Another month, another opportunity for Phil to give his “State Of The Union Toilets” address to anyone who will listen.
The approach is again to flood the thing with boys with the result that this time we are treated to falsetto fairies and possibly the least convincing House of Lords members ever to grace a stage. But all this is made more palatable by meta-setting it as a memory play in the sports equipment store of a boys’ public school. Or something. We were a bit hazy, to be honest.
But what this did provide was the opportunity for designer Stewart Charlesworth to unleash the most delightful and imaginative aesthetic in which the fairies’ costumes are a beautiful rag-bag of corsets, badminton nets, shuttlecocks and bunting.
All this is splendidly enhanced by deaf choreographer Mark Smith’s engaging movement and a great deal of chutzpah from the cast. We particularly enjoyed the idea of the queen of the fairies being portrayed as a slightly plump Geordie – why we thought of Cheryl Cole, we don’t know, but we both did. Maybe she’s the only famous Geordie since Boys from the Black Stuff. Anyway here’s what the original Fairy Queen looked like portrayed by one Alice Barnett. Why didn’t we think of Gazza?
Anyhow, if you saw Pirates you’ll know what to expect. In many ways this is the better production but Iolanthe is not Gilbert & Sullivan’s finest hour (an assertion admittedly based on the Whingers having only seen two and a half G&S operettas. On the other hand the blurb asserts it “is universally regarded as one of Sir Arthur Sullivan’s most beautiful scores”). The over-stretched story (stretched from 20 minutes’ worth to two and a half hours) gives you plenty of opportunity to marvel at the repetitiveness of the lyrics and to wonder what’s with all the “Tantantara-ing” an “Fa Fa-ing”.
Satirical swipes at Liberals and Conservatives are particularly resonant today. Little has changed although a modern sensibility produced appropriately schoolboy sniggers from Phil with “round about our fairy ring” and “I’ll give thee one” and the resolution that the House of Lords might be away with the fairies seemed appropriate.
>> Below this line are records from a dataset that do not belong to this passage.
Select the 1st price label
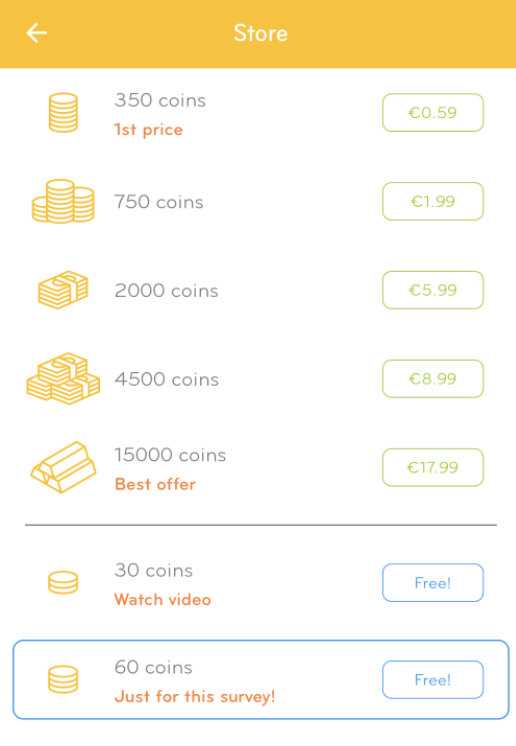Image resolution: width=516 pixels, height=746 pixels. (148, 129)
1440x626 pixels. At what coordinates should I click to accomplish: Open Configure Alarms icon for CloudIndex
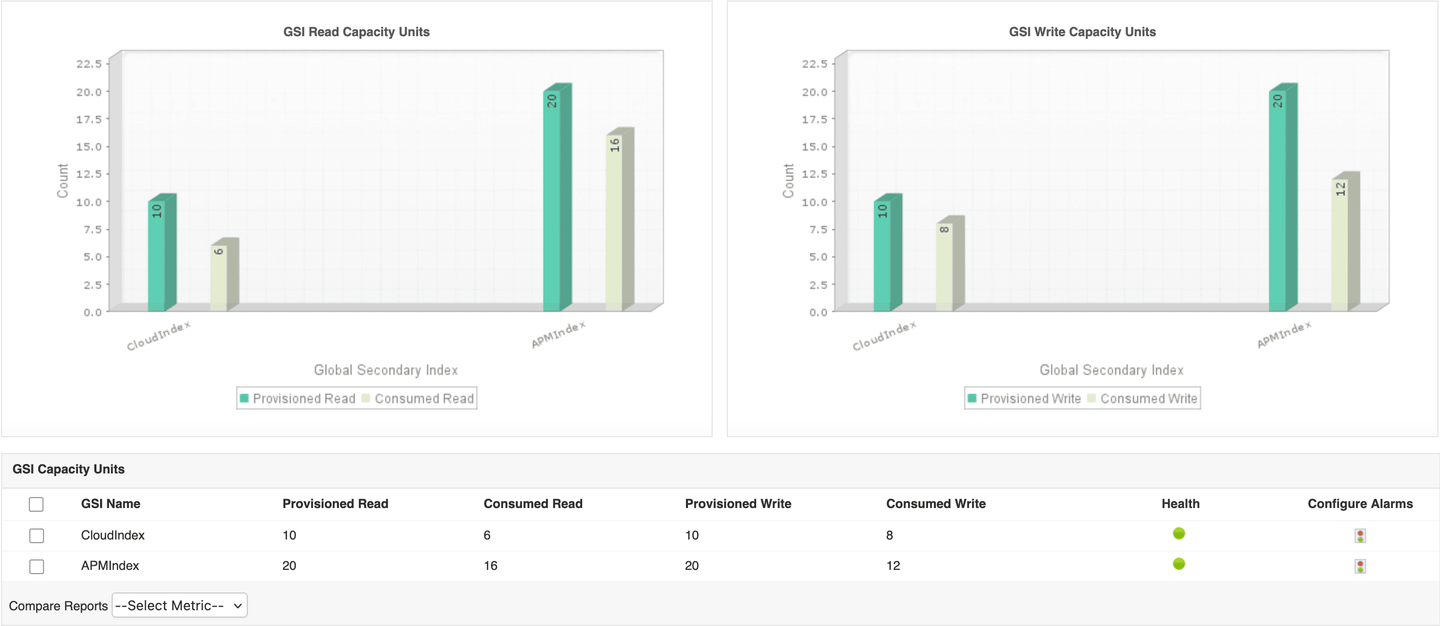point(1360,536)

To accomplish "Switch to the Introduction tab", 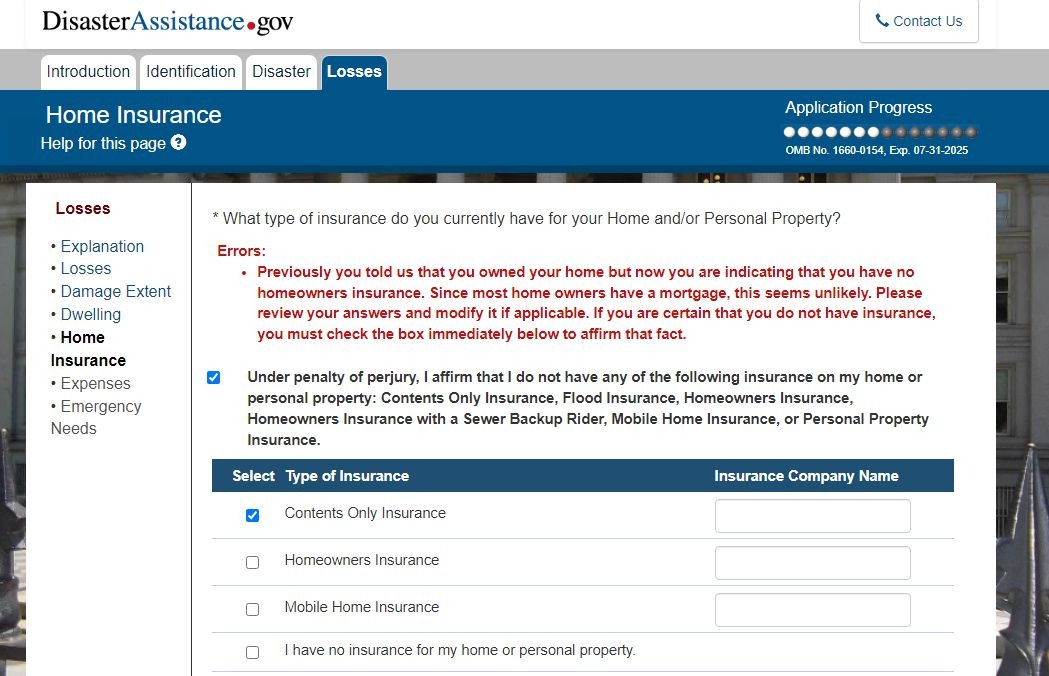I will 88,72.
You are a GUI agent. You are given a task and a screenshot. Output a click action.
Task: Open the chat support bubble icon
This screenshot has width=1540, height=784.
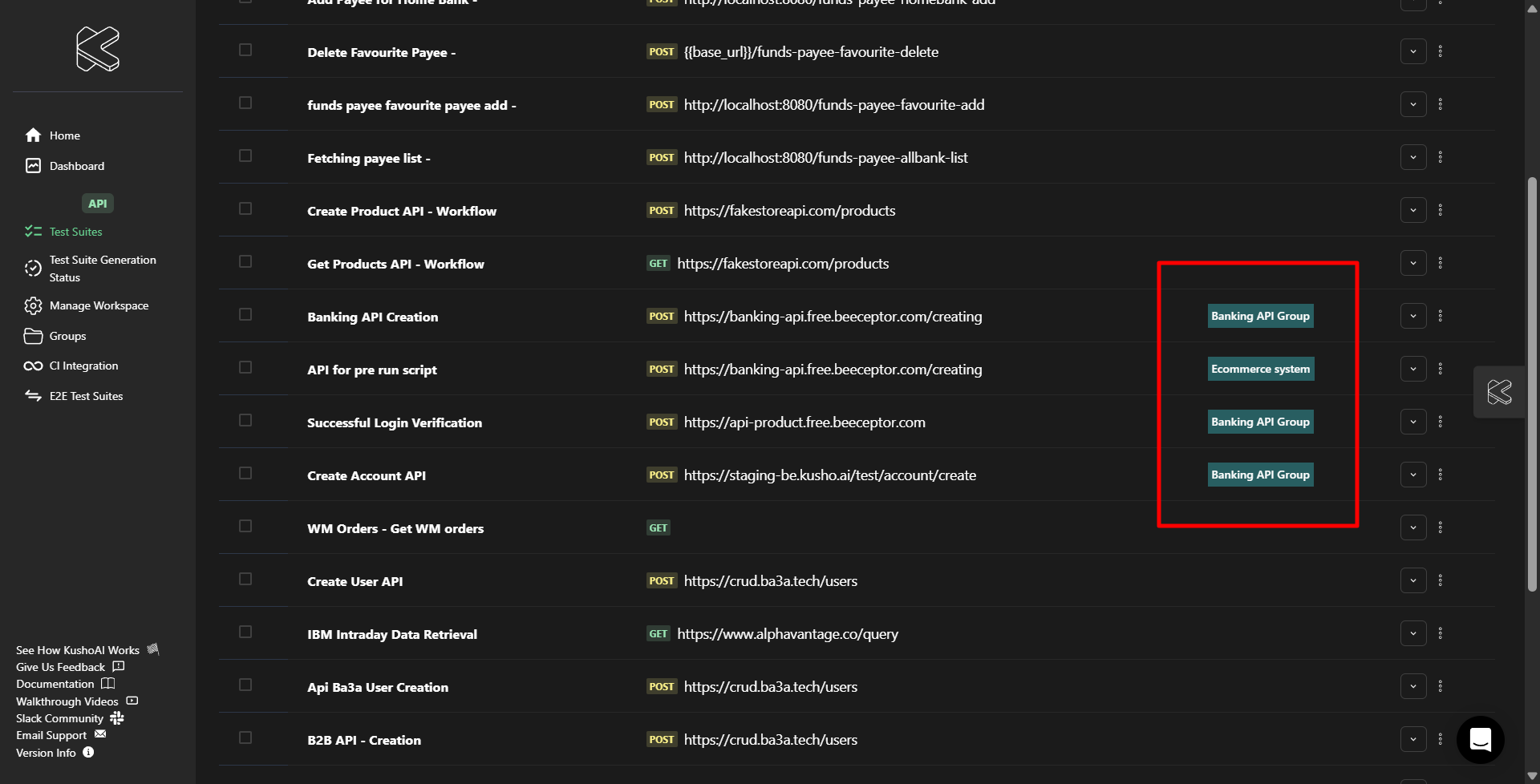coord(1480,739)
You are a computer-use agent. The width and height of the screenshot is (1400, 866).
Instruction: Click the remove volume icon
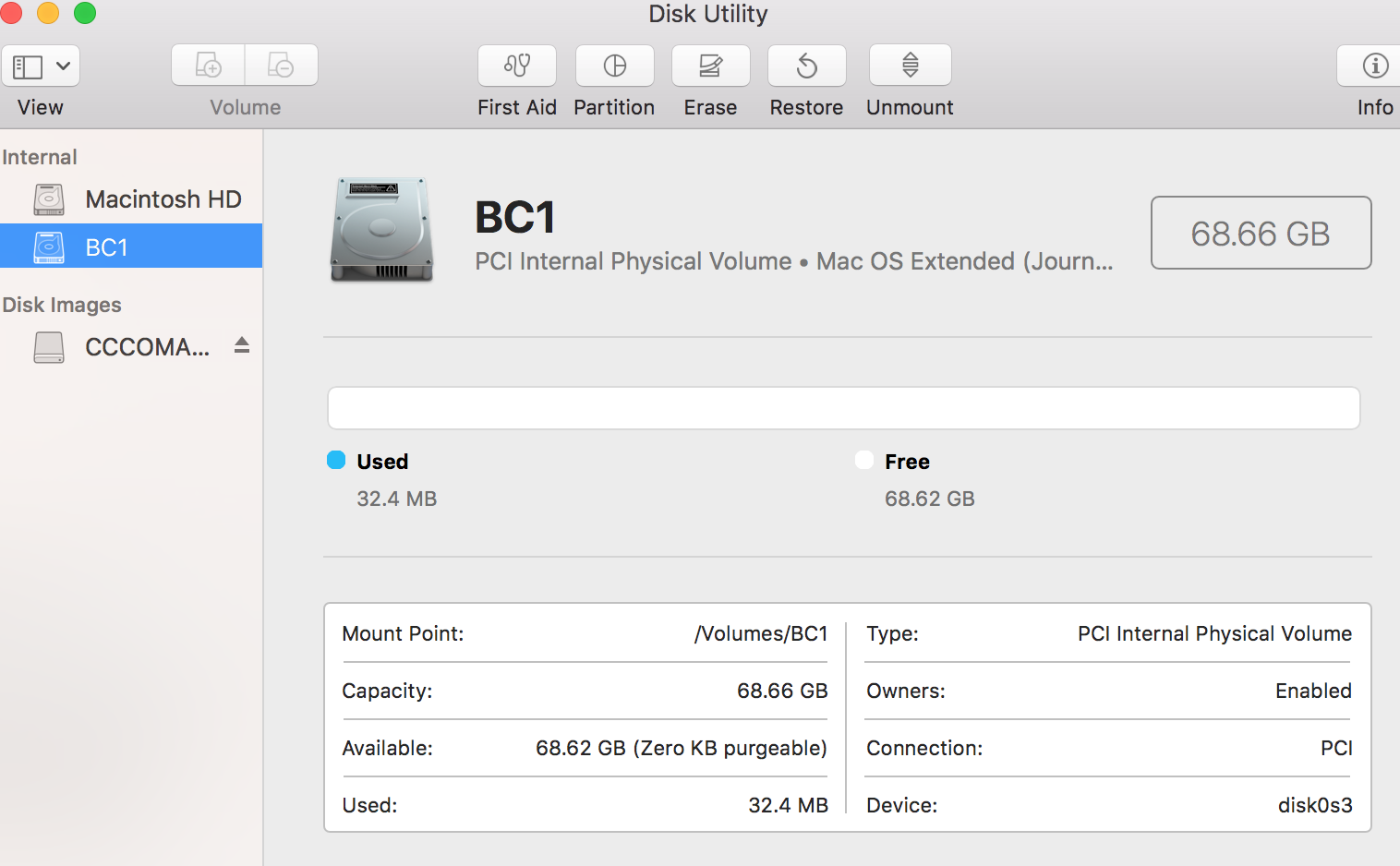coord(281,66)
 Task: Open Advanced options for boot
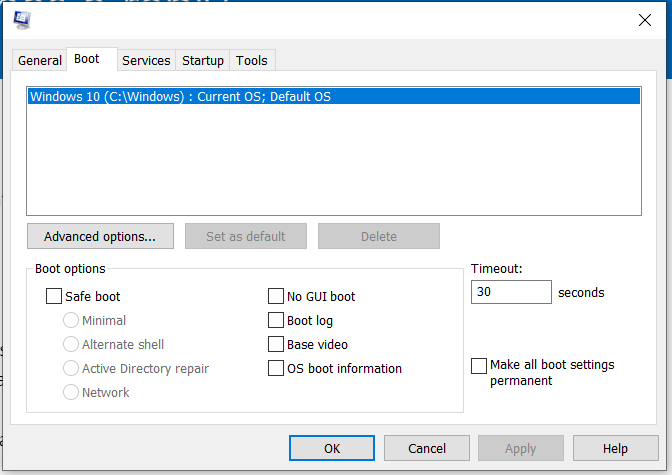pyautogui.click(x=100, y=237)
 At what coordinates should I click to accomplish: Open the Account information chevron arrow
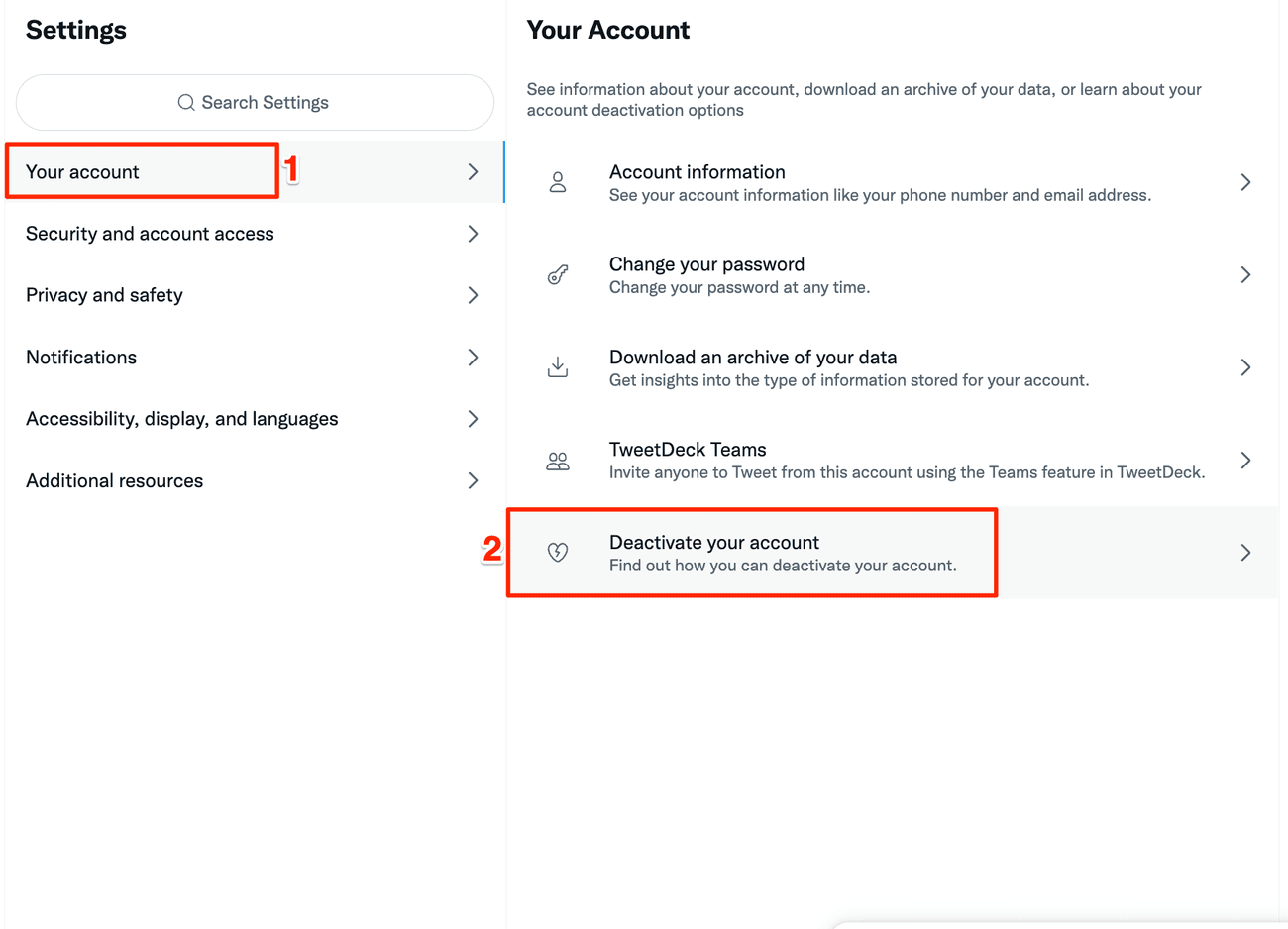coord(1245,182)
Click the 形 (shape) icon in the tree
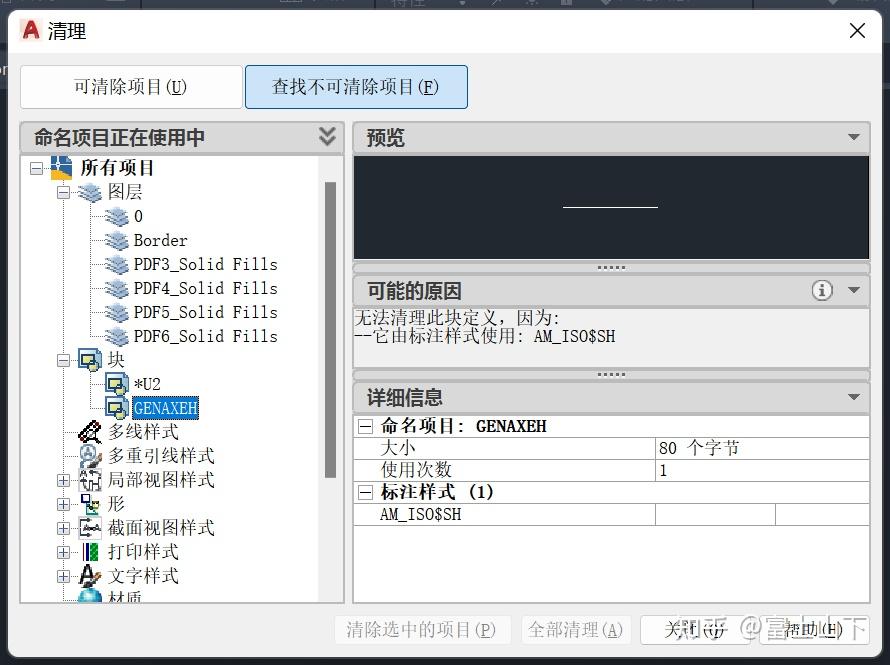The height and width of the screenshot is (665, 890). 89,504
Song-wise the highlight of the show is undoubtedly the amusingly frantic nightmare song (“When You’re Lying Awake”) adeptly delivered by Lord Chancellor (Shaun McCourt)*:
For you dream you are crossing
The Channel, and tossing
About in a steamer from Harwich—
Which is something between
A large bathing machine
And a very small second-class carriage
Talcum powder is liberally wafted around in Act 2 for reasons we were unable to fathom. Was Sasha Regan taking no chances with the Union’s facilities? It wasn’t necessary. Phil is pleased to be able to report that the Union has clearly splashed out on a pair of Marigolds and been extremely busy with the Toilet Duck or Mary Archer or something: the loos were positively fragrant.
If you didn’t see Pirates, you should definitely see this.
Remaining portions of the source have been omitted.